Specifically, Ryan nodgrass’s definitive guide to the model, published by Parabolica Press in 2015 and called, helpfully, Carrera 2.7. Just 2500 were printed. There are about 300 copies of the Limited Edition version left, each costing £225. Sounds a lot? Don’t worry: in two years your investment could be worth £1000.
“Carrera 2.7 set a new benchmark for motoring books,” says Ben Horton of Horton’s Books, a specialist motoring bookseller in Marlborough, Wiltshire. “It’s not only an in-depth story of the car but is also packed with all the information – colour charts, component photographs, mechanical evolution – every owner, enthusiast or restorer could desire, plus it’s beautifully produced. “Buy a limited-edition version today and in two years it’ll fetch four and a half times its new price. I’ve been selling motoring books for more than 25 years and for the highest quality or most interesting books, I’ve never known a downturn.”
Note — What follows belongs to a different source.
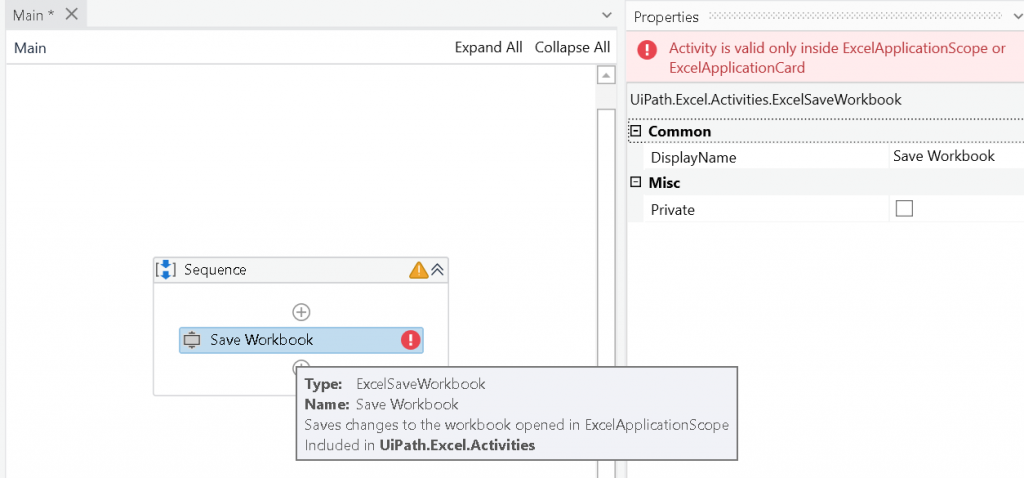The image size is (1024, 478).
Task: Click the red error icon on Save Workbook
Action: click(x=410, y=340)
For the speculative petrolhead who’s clumsy with spanners but loves a good read, Carrera 2.7, and books like it, seem to be the perfect alternative. Choose your book, stick it in on a shelf and wait a decent interval before selling it for a profit. Except it’s not as simple as that. Not every car book turns a profit. Coffee table books heavy on library pics, light on expert copy and published in their thousands are just charity shop fare. Ferrari is one marque that’s particularly poorly served.
“Many books on Ferraris are a criminal waste of trees,” says Doug Nye, historian, journalist and author of more than 70 motor racing books. So horrified was he by the quality of motoring books that GP Library, the photographic archive he co-owns with former racer Paul Vestey, has just published its first book, created, Nye says, “to set new standards”.